Jan 23, 2005  •  Post A Comment

Despite its early push into video-on-demand, Scripps Networks is now taking a more measured approach to VOD while it fires off a series of new broadband initiatives this year.

Scripps was one of the first companies to leap into the world of free on-demand content from basic cable networks when it tested its service back in 2001 and launched it a year later with Comcast and Time Warner. Though VOD is still important to Scripps, it will stay on a back burner this year while broadband is on high heat.

Plans include the introduction this year of several video-centric Web sites from each of Scripps’ four lifestyle networks: Food Network, DIY, Fine Living and HGTV. Each Web site will offer five packages of video for two weeks at a time covering different themes, such as kitchen redesign.

“Where we are headed is broadband networks,” said Channing Dawson, the senior VP for emerging media at Scripps. “It’s still an experimental year, but also the year to learn how to program the broadband networks. The business model is more attainable than in VOD. We are just as interested in broadband as in VOD, and we see a business model emerging in broadband earlier than we see in VOD.”

In addition to the broadband networks, Scripps plans to launch in April original vignettes online on themed topics. The vignettes will run on the new video-centric sites, consumer brand Web sites and syndicated sites of Scripps’ partners. That includes a 13-episode weekly “show” for one of its brands developed specifically for broadband.

In addition, the company launched earlier this month a so-called “pro-sumer” site at HGTVpro.com, a dedicated broadband service for the contractor market and highly skilled do-it-yourselfers, with about 150 videos and plans to add 30 to 50 new videos each month to the site’s library.

Scripps’ strategy is noteworthy for many reasons. Despite the noise that VOD services have generated, a handful of content companies are also investing resources in the development of broadband video because of the very real advertising opportunities that exist to support it. Online advertising is expected to reach $11.3 billion this year, a 21 percent increase over last year, according to market research firm eMarketer.

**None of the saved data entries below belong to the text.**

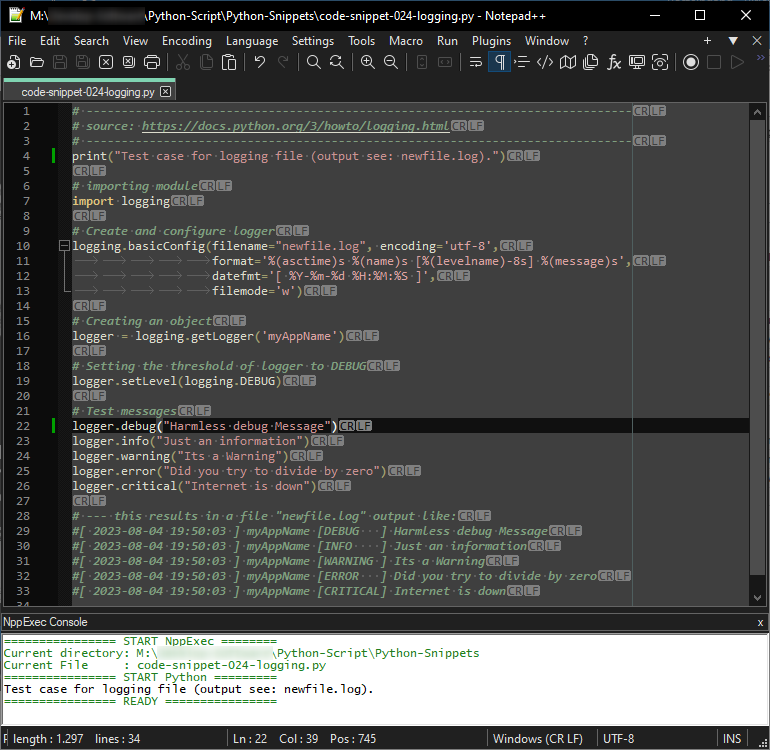Open the UTF-8 encoding selector in status bar
Screen dimensions: 770x750
[x=618, y=739]
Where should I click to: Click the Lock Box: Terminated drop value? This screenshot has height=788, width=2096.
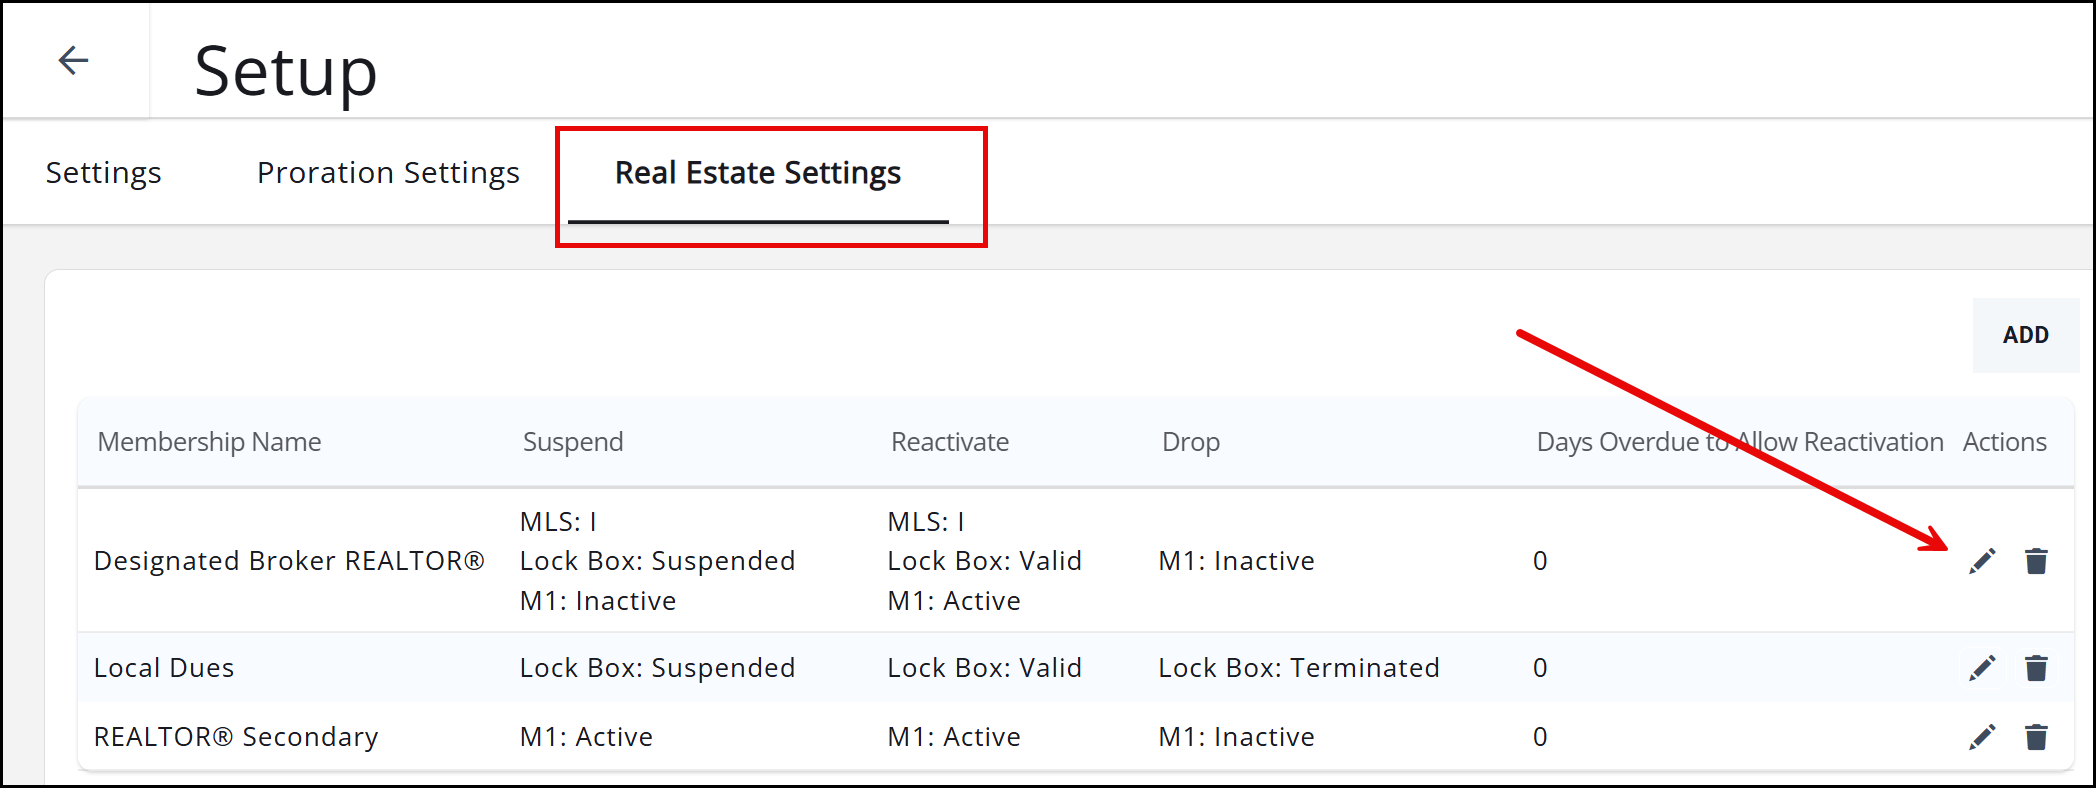[x=1299, y=668]
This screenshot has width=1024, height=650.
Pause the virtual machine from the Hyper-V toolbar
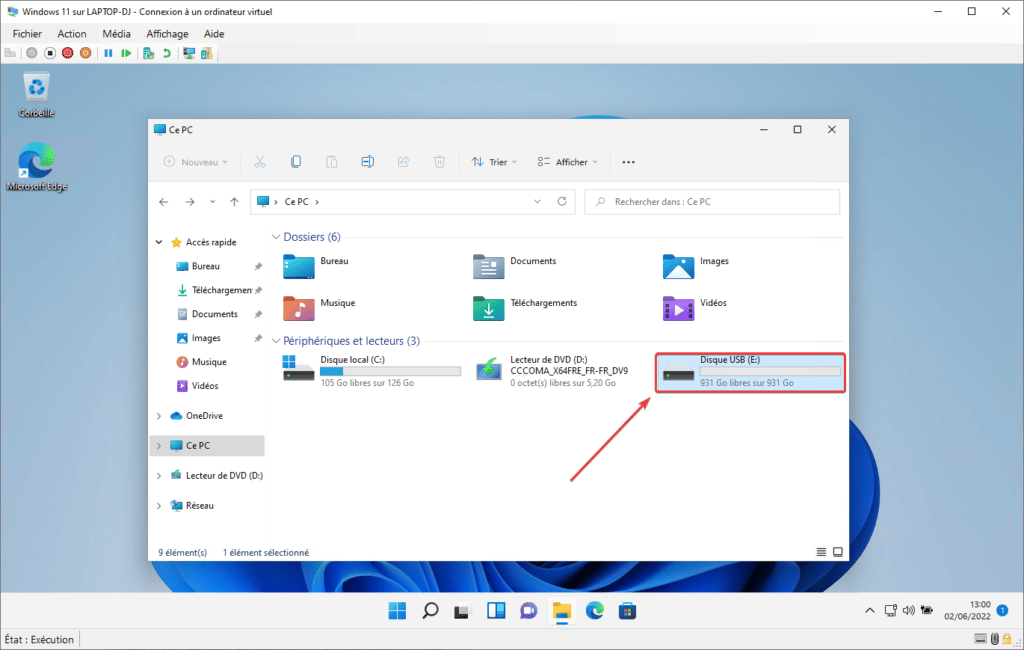[108, 53]
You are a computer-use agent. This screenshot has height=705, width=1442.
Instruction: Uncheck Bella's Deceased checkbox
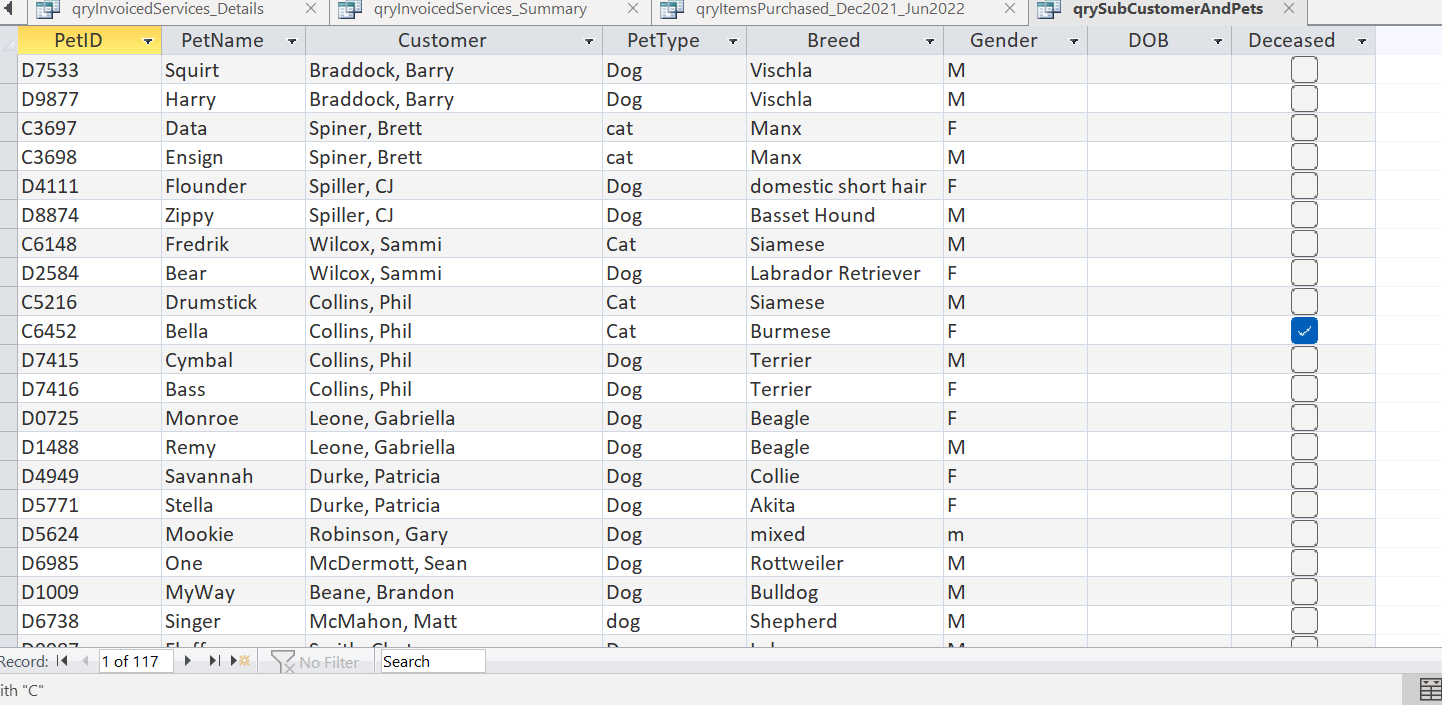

While paid search is still the dominant portion of that money, paid search does not address the branding needs of traditional advertisers, who are more focused on “rich media,” or media that exhibits dynamic motion, said David Hallerman, senior analyst with eMarketer. Rich media advertising should rise to $1.02 billion in 2005, up from $796 million last year, he said.

Increase in Advertising

Scripps Networks saw a 31 percent increase in advertisers for its online, syndicated broadband and VOD properties in 2004 compared with 2003. “What we have seen now is this voracious appetite for video online,” Mr. Dawson said. The Food Network Web site, for instance, delivered 3.6 million video streams in December 2004.

In addition, last year Scripps began delivering syndicated online video content through a deal with MSN that calls for 120 clips per month, or 30 per brand. Scripps is pursuing other broadband syndication opportunities for its content and also plans to work with cable operators to offer packages of video bundled into their high-speed products.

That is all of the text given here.